In an interview with The Huffington Post, Brodsky explained that she began the study after learning that her friends were “struggling with forms of mistreatment by sexual partners that weren’t considered part of the recognized repertoire of gender based violence ― but that seemed rooted in the same misogyny and lack of respect.”
“Survivors [of stealthing]describe nonconsensual condom removal as a threat to their bodily agency and as a dignitary harm,” Brodsky wrote in the study, adding that stealthing is like saying, “‘You have no right to make your own sexual decisions,’” and ‘You are not worthy of my consideration.’”
According to Brodsky, stealthing was deeply rooted in the ideology that men have the “right” to “spread their seed,” even in violent means.
This form of sexual violence puts women in danger, potentially leading to common consequences of having unprotected sex such as unwanted pregnancy, HIV, AIDS and STIs.
While Brodsky hopes that victims of the said act will receive support from the system, she knows that sexual violence victims often do not get the justice they want.
“We know that the law doesn’t work for gender violence survivors,” Brodsky told The HuffPost. “Many of the myths and assumptions and forms of skepticism that we see from judges approaching rape victims and other kinds of sexual assault victims are likely to be present in stealthing cases.”

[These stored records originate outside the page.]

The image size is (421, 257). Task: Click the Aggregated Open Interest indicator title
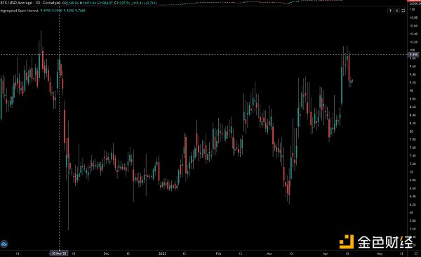pos(19,11)
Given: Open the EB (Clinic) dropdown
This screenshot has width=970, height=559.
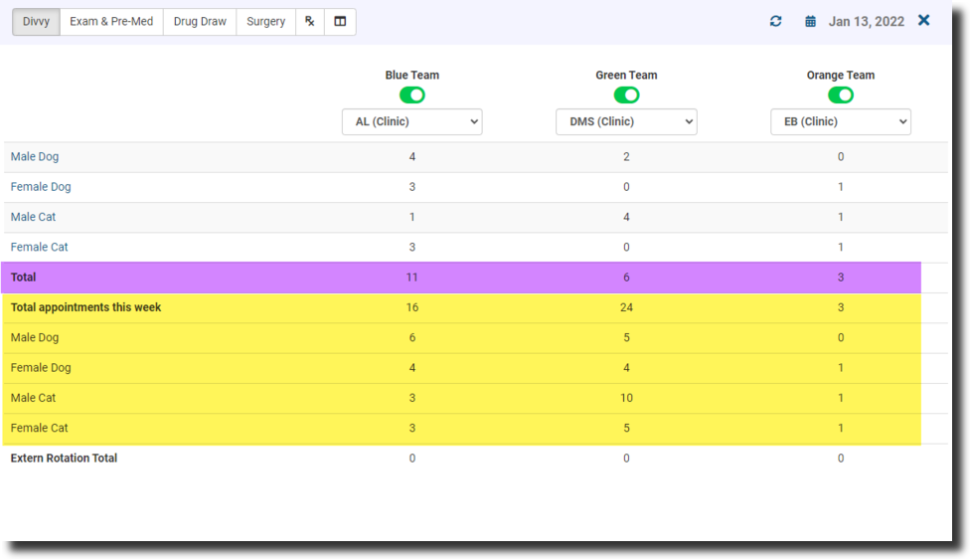Looking at the screenshot, I should pos(841,121).
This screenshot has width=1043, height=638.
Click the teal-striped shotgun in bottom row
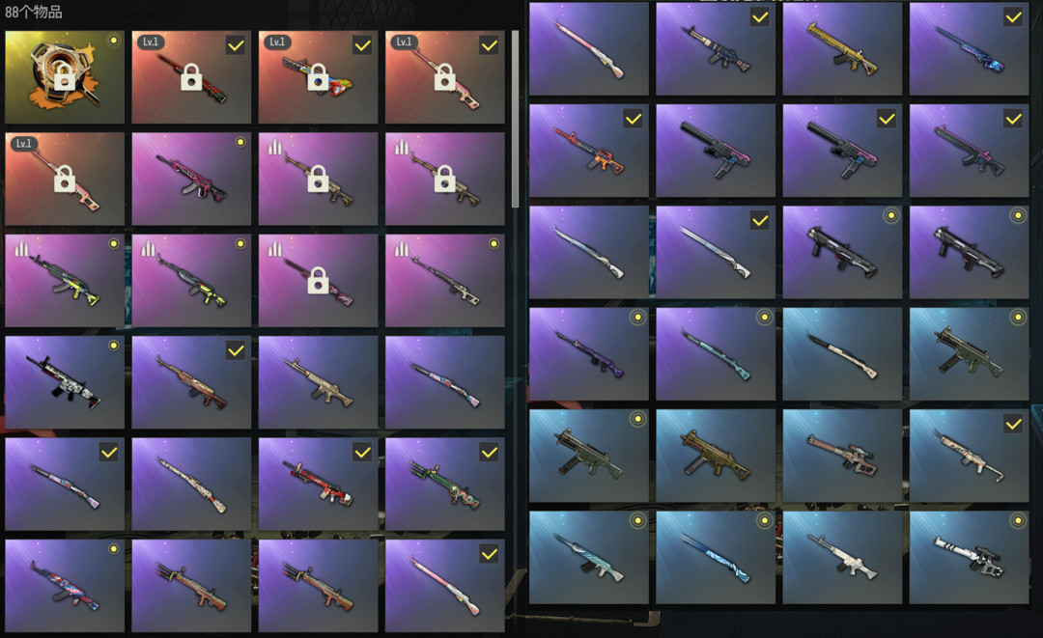(x=715, y=557)
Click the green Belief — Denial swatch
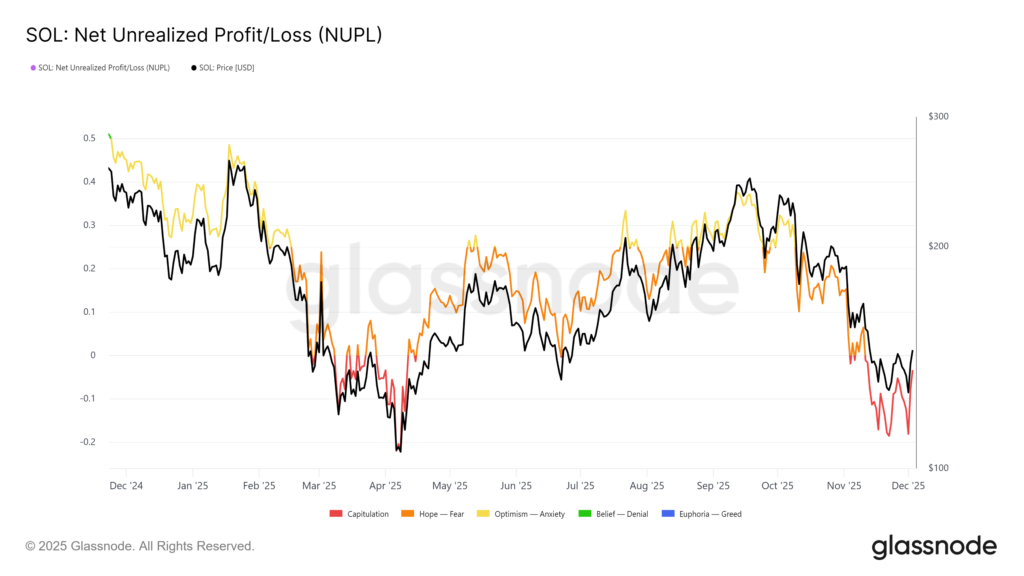Viewport: 1024px width, 576px height. pyautogui.click(x=585, y=514)
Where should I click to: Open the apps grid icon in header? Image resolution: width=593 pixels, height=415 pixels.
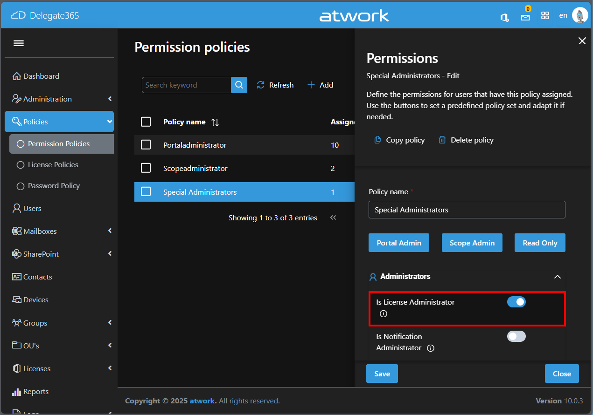(545, 16)
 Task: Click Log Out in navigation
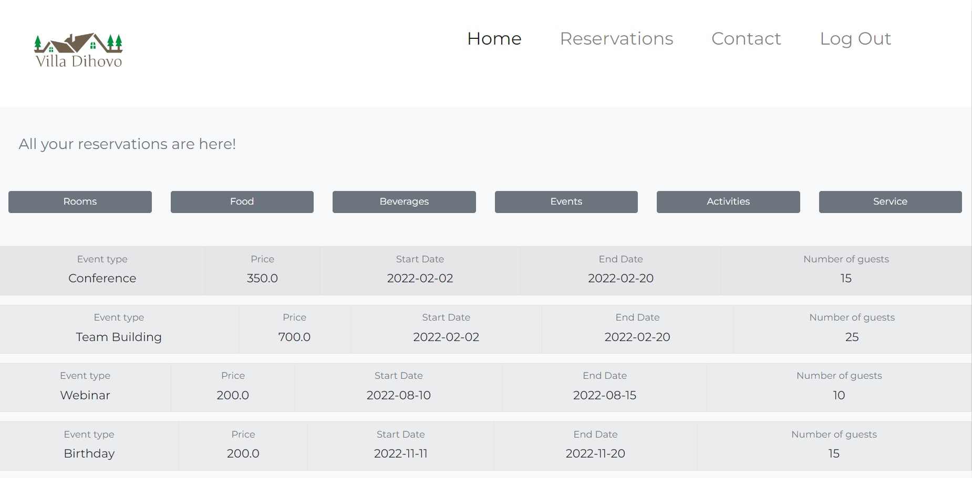point(855,39)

However, she hopes that assigning a name to the violent act hopefully opens up the conversation about stealthing and maybe inspire a few changes in the law.
“The law isn’t the answer for everyone, and it can’t fix every problem every time,” Brodsky said. “One of my goals with the article, and in proposing a new statute, is to provide a vocabulary and create ways for people to talk about what is a really common experience that just is too often dismissed as just ‘bad sex’ instead of ‘violence.’”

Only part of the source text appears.